* Problem to solve
The job is to output exactly the lines that run from the start of the entries through the line containing "Einstellungen speichern (692, 1098)", pictures omitted.

--- Supplied records ---

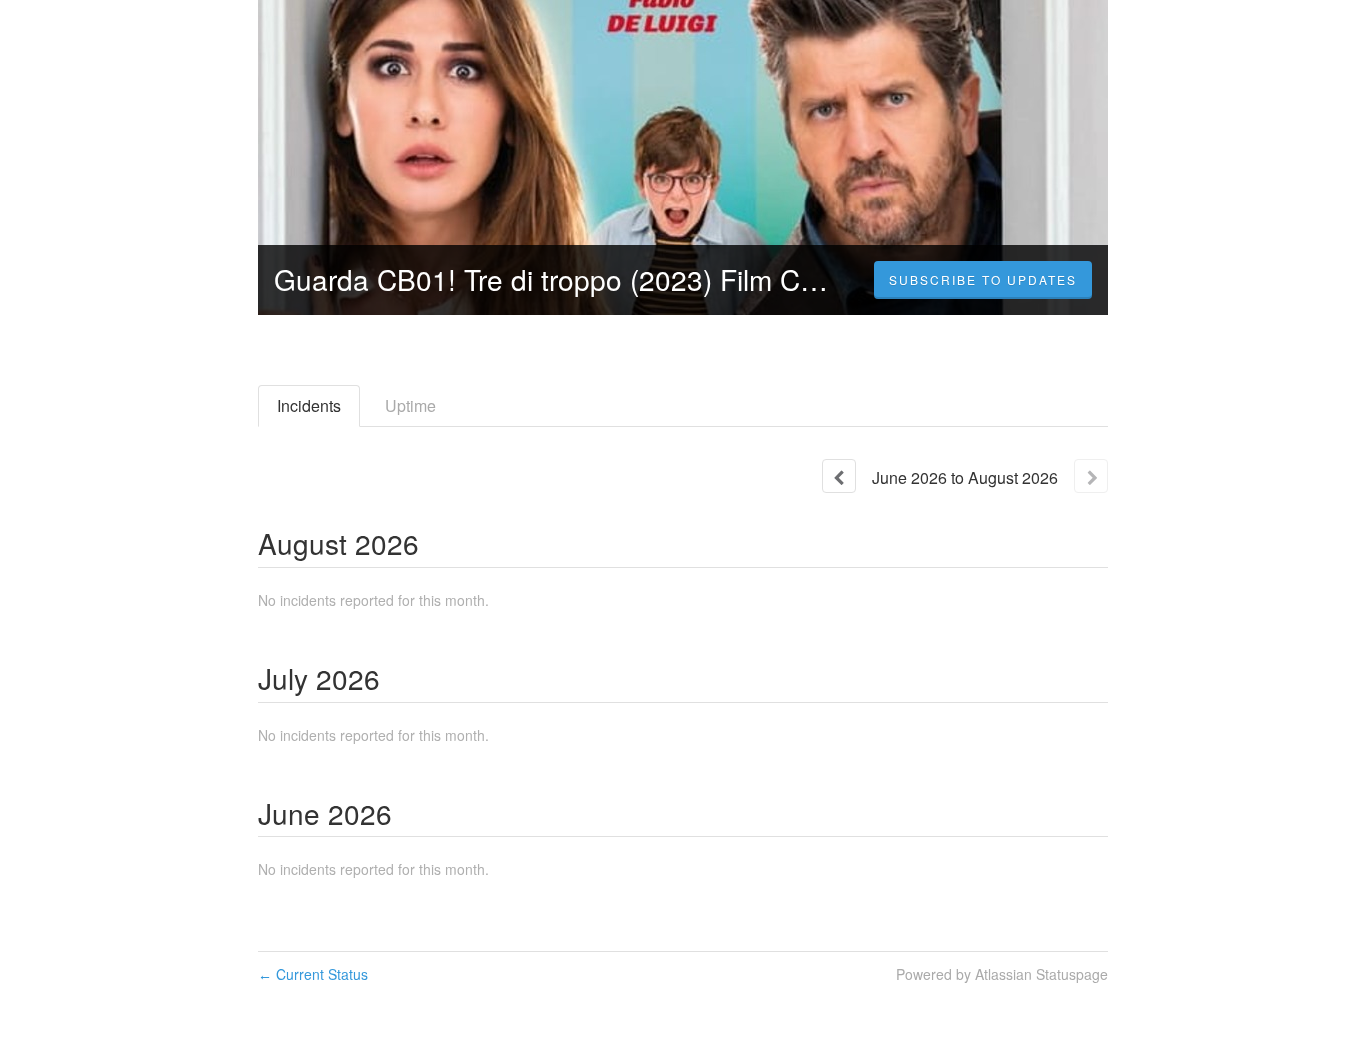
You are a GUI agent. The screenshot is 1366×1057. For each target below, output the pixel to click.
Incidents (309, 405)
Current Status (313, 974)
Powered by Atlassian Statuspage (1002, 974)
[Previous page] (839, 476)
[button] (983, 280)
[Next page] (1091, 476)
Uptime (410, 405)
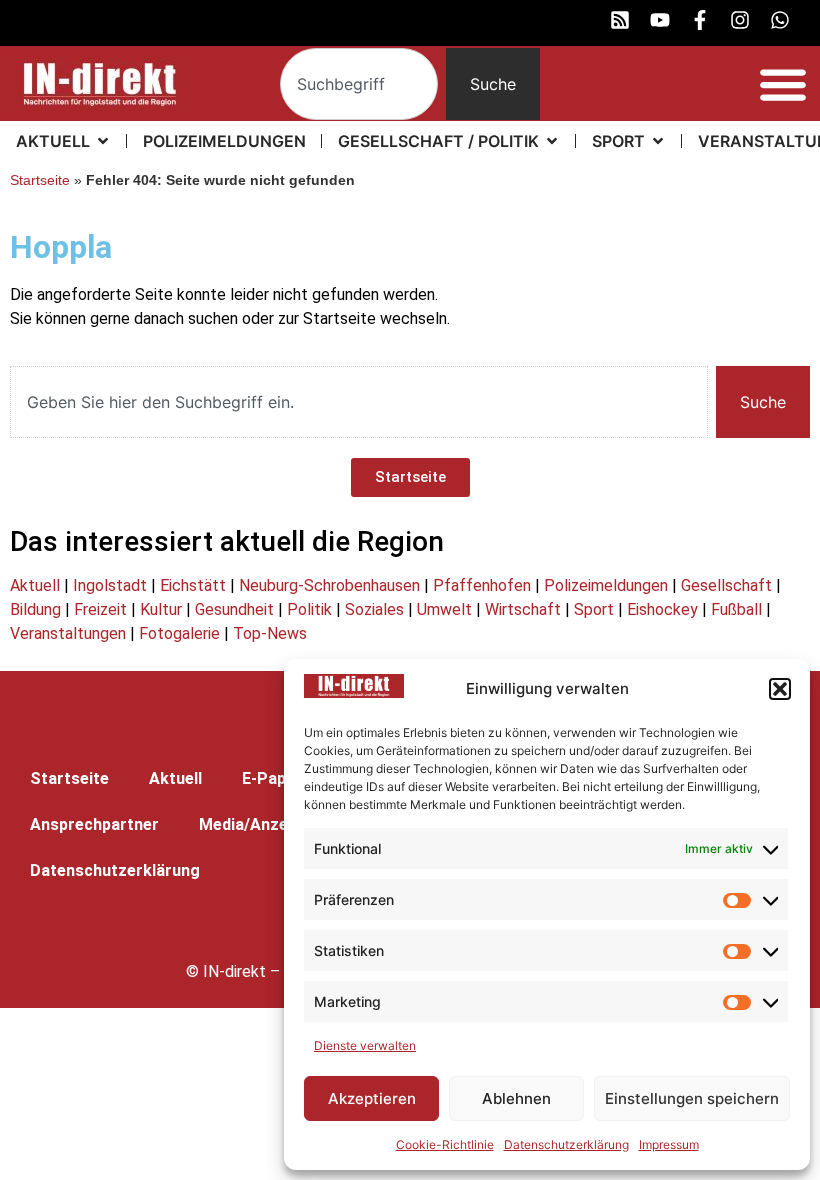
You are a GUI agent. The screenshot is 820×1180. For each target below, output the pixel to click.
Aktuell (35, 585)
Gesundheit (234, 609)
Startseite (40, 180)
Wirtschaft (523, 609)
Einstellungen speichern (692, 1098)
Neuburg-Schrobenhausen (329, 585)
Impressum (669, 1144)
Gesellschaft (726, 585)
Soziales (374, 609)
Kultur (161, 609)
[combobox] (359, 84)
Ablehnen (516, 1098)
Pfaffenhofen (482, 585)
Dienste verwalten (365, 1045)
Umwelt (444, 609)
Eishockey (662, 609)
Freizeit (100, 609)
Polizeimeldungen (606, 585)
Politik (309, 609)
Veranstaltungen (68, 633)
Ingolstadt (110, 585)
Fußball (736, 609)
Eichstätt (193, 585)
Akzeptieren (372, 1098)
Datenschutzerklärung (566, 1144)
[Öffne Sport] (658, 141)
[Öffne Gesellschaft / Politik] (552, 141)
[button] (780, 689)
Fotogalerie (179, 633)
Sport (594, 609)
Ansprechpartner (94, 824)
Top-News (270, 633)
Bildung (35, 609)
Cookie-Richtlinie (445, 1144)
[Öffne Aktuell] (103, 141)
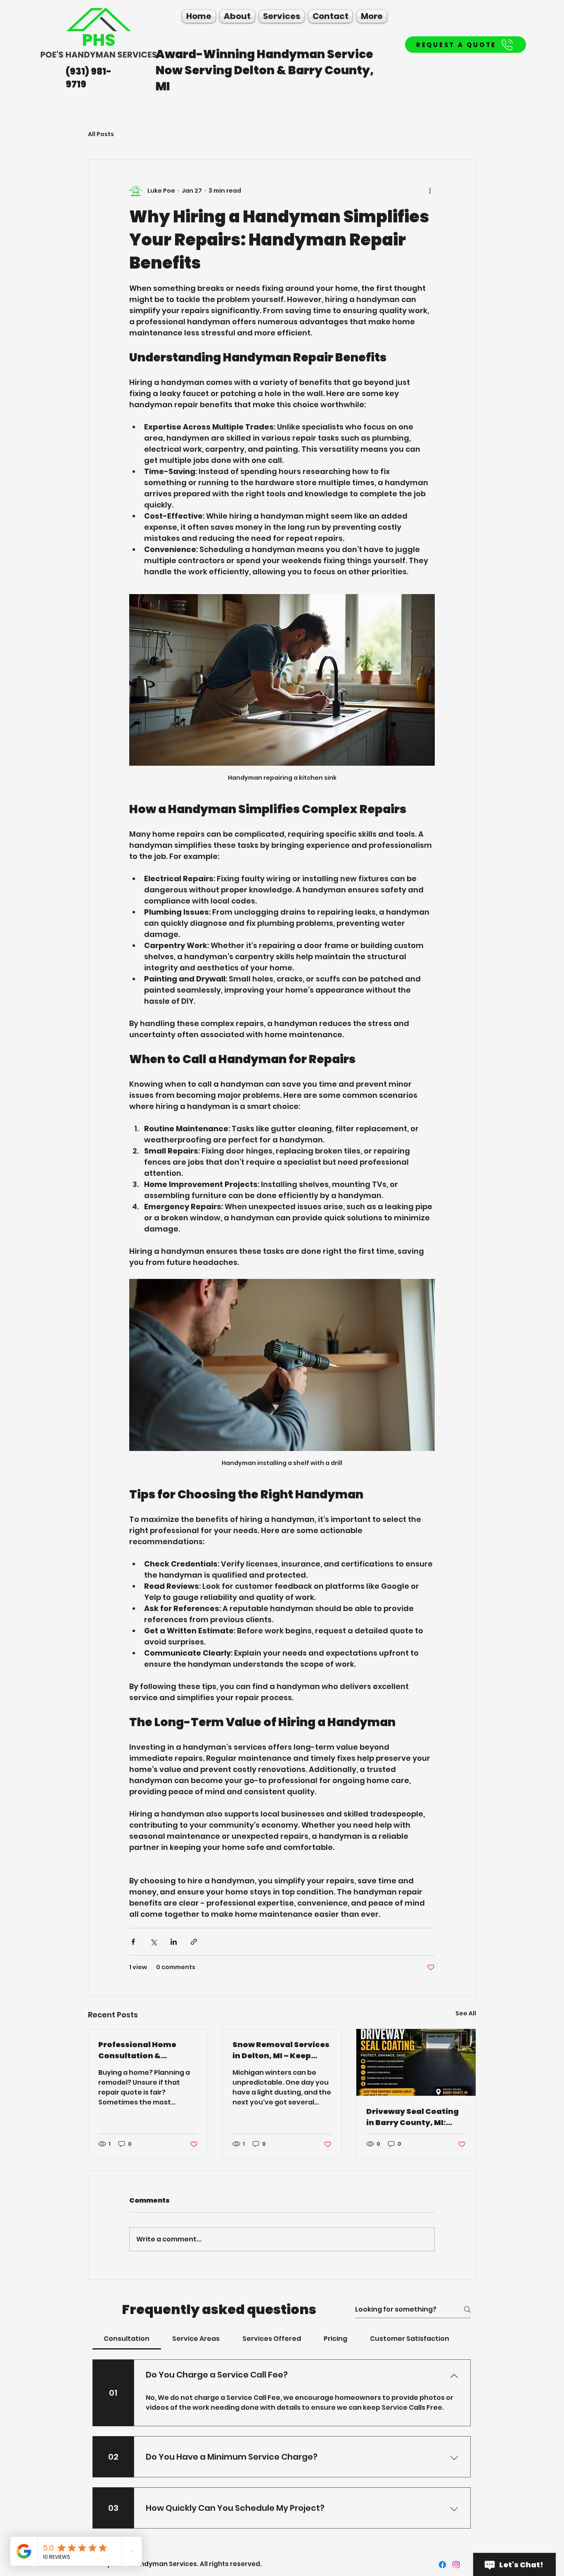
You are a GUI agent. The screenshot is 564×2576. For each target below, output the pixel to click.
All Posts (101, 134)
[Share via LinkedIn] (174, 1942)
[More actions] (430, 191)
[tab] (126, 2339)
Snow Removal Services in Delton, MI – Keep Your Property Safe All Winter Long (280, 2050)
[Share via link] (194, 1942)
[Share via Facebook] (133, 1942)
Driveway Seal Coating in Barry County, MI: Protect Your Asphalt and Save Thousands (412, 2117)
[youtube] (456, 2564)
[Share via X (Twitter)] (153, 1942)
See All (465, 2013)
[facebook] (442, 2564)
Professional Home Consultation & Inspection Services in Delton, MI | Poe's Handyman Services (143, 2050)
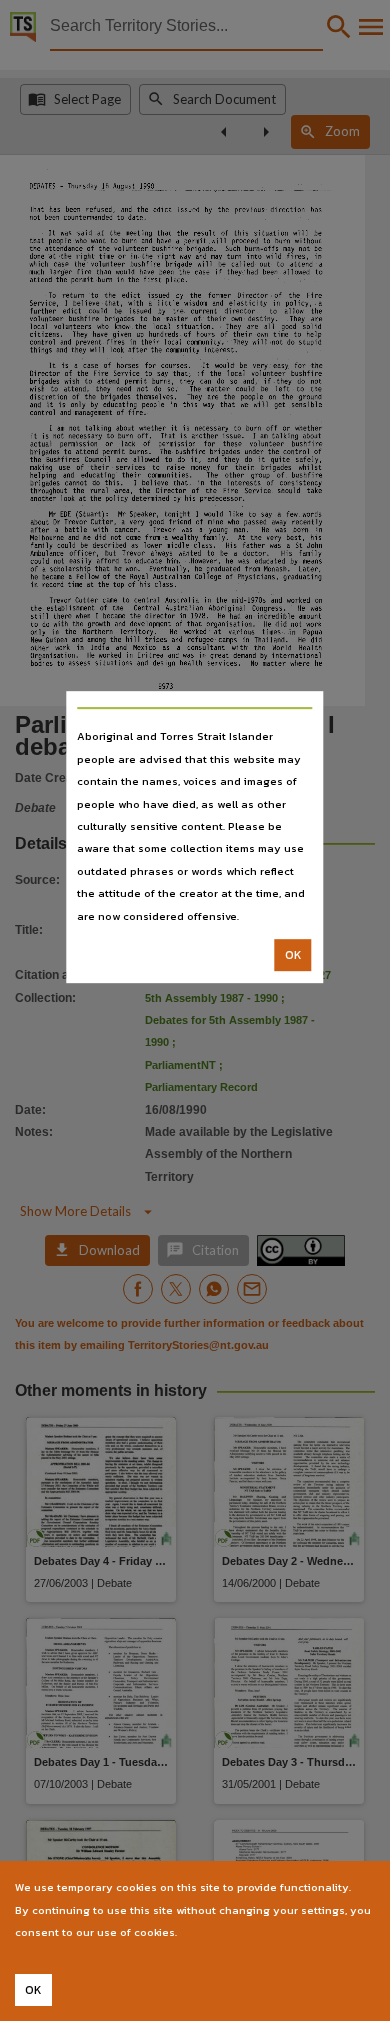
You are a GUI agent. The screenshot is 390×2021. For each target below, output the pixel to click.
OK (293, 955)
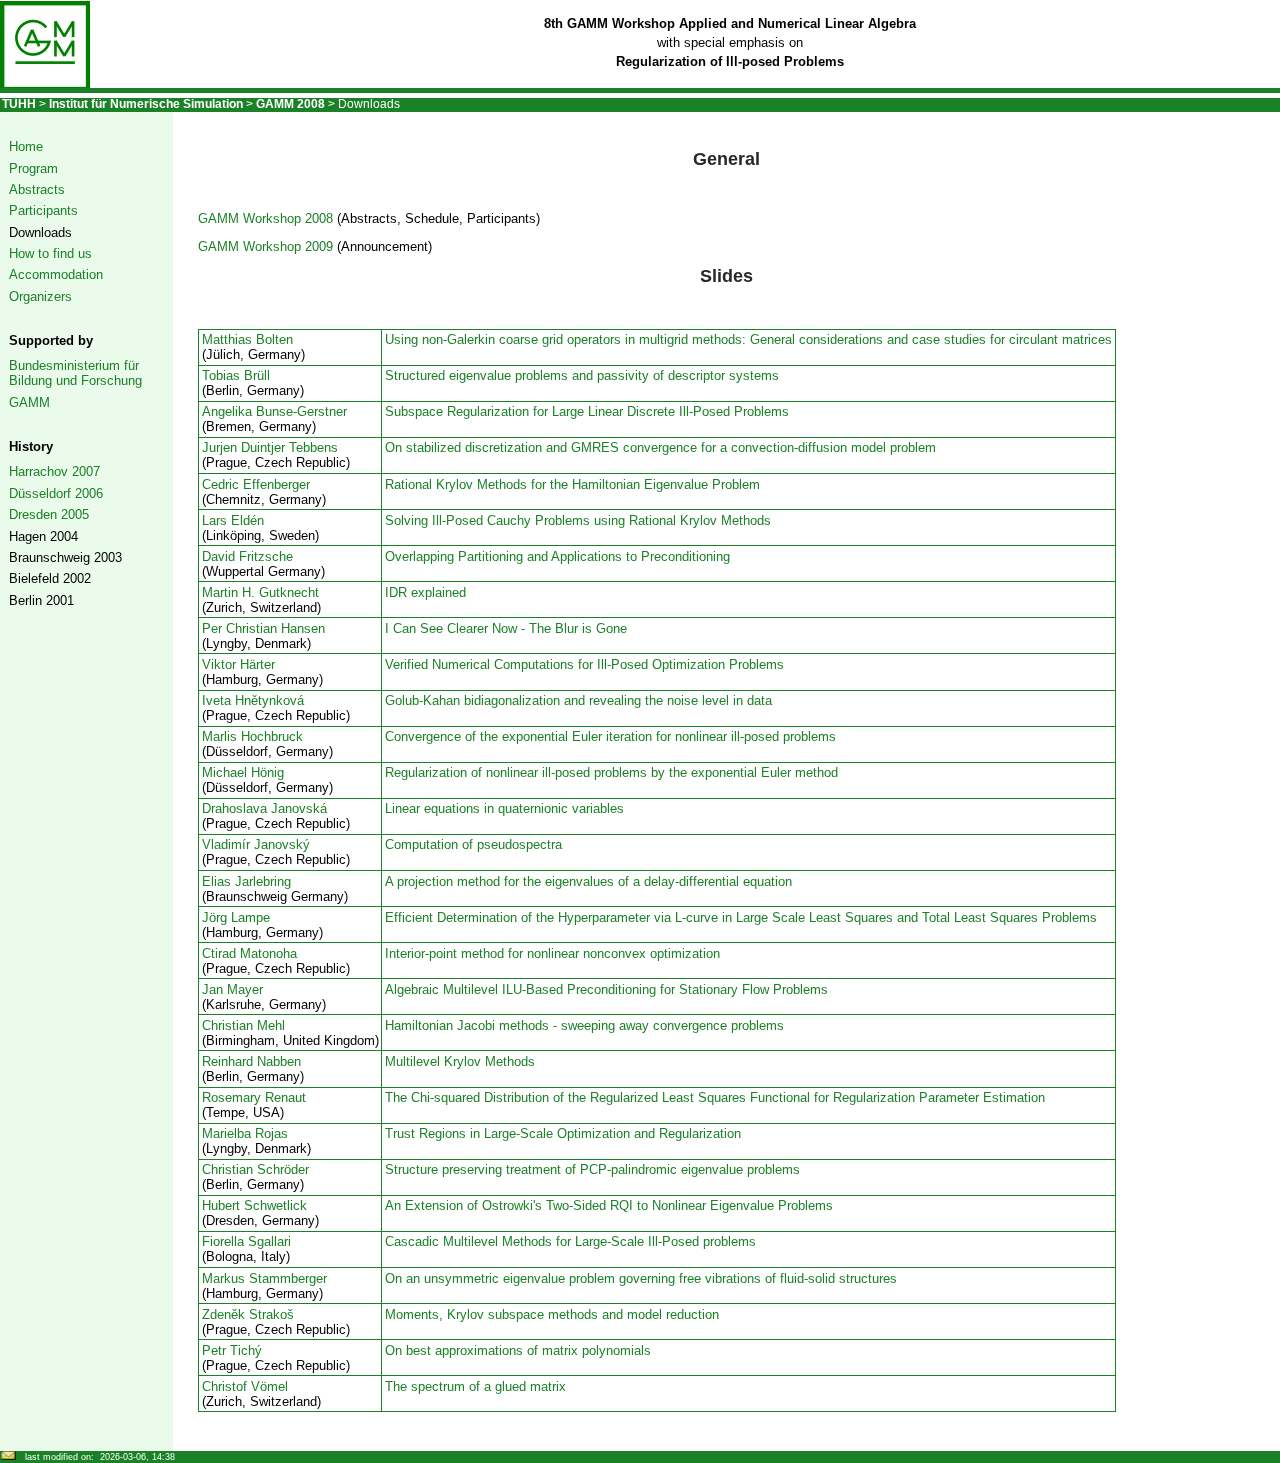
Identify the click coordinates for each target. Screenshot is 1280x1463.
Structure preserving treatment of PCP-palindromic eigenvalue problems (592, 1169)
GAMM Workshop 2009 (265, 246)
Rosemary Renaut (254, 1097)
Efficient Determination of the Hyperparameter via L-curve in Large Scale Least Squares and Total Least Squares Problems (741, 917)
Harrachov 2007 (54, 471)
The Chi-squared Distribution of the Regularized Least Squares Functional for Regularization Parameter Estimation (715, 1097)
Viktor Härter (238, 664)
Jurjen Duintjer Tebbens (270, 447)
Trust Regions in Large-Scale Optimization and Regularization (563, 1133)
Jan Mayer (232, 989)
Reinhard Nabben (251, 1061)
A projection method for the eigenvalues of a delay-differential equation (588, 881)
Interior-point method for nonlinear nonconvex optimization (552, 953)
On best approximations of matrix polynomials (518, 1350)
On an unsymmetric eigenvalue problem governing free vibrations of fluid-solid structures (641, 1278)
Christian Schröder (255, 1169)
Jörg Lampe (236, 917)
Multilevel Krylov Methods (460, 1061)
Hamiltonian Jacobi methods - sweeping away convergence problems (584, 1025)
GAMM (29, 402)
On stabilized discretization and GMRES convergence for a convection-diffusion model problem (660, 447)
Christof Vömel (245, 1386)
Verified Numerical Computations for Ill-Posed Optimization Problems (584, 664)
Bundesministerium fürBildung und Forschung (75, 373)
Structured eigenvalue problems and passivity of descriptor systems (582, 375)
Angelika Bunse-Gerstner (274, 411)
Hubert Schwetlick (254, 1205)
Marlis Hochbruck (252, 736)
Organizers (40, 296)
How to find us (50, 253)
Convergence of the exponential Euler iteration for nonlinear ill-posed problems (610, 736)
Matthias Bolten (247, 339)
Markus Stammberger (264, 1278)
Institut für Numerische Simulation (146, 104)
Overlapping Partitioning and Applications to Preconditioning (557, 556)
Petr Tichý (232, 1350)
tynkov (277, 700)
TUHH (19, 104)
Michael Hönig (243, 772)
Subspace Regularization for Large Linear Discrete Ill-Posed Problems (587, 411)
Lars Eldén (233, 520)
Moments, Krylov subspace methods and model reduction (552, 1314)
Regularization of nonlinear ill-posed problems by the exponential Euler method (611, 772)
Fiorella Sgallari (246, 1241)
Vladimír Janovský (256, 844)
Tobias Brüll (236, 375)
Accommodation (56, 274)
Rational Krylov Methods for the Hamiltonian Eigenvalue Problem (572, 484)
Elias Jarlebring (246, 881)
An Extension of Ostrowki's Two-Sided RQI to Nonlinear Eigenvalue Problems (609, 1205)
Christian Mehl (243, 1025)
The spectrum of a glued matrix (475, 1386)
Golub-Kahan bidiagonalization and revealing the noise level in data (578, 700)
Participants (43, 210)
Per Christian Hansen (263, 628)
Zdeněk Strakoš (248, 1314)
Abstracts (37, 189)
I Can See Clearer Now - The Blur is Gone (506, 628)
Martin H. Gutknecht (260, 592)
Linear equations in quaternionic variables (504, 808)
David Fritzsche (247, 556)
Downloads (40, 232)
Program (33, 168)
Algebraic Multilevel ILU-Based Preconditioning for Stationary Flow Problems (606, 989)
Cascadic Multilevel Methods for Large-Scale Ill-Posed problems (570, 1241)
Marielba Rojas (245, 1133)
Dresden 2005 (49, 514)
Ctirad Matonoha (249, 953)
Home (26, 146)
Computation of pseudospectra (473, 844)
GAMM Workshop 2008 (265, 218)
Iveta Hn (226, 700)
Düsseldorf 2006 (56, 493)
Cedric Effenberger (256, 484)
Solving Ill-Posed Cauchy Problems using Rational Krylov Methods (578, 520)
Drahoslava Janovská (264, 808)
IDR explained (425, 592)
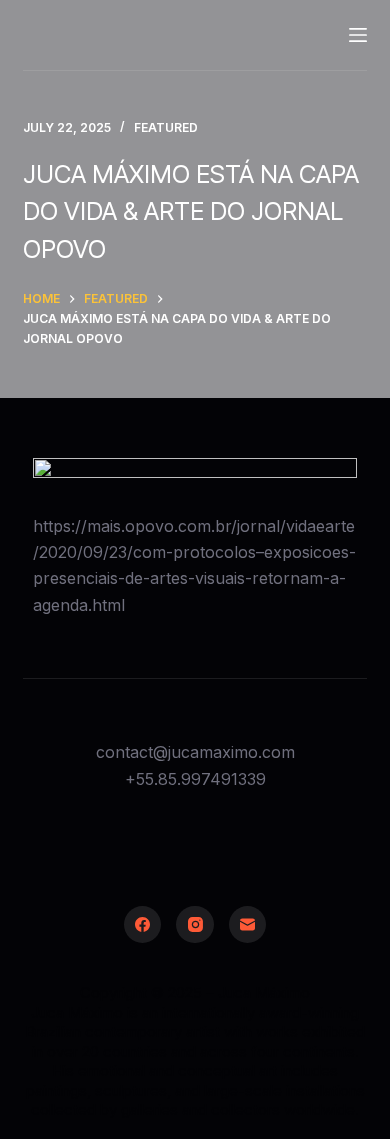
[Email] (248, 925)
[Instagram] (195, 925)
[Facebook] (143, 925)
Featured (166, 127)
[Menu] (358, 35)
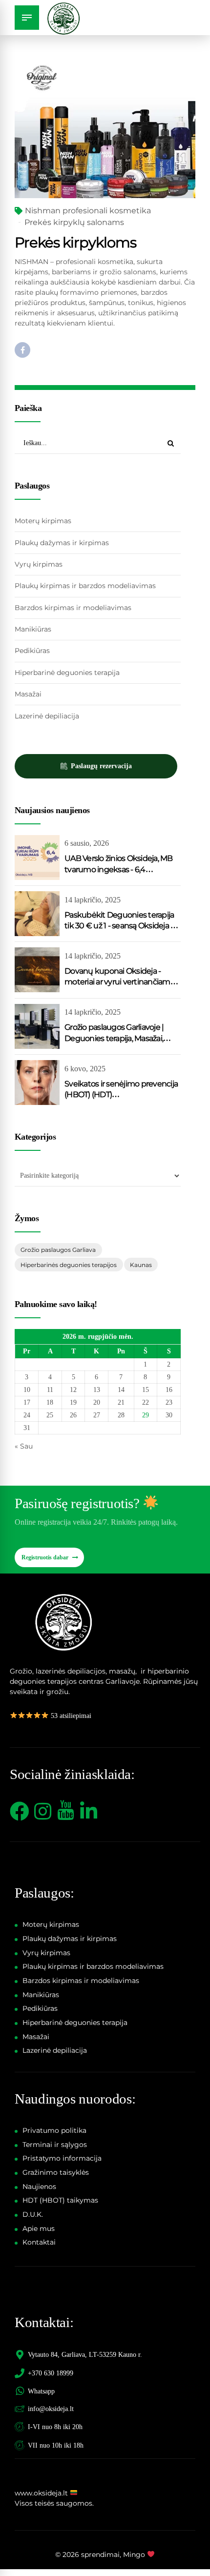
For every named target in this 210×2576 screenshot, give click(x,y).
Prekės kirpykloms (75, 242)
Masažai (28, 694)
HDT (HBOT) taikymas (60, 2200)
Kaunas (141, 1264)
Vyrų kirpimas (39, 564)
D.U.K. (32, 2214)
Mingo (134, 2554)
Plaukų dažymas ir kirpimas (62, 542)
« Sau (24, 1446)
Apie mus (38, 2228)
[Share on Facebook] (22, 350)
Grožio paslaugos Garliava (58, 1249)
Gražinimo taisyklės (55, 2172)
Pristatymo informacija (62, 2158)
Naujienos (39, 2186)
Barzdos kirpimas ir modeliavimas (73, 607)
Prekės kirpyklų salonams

---

* Written response
You are a GUI agent. The screenshot is 1366×1057. For each target below, output the pixel to click.
Incidents (309, 405)
Current Status (313, 974)
Powered by Atlassian Statuspage (1002, 974)
[Previous page] (839, 476)
[button] (983, 280)
[Next page] (1091, 476)
Uptime (410, 405)
You are a GUI agent. The screenshot is 820×1180. For each target below, output the pixel to click.
Aktuell (35, 585)
Gesundheit (234, 609)
Startseite (40, 180)
Wirtschaft (523, 609)
Einstellungen speichern (692, 1098)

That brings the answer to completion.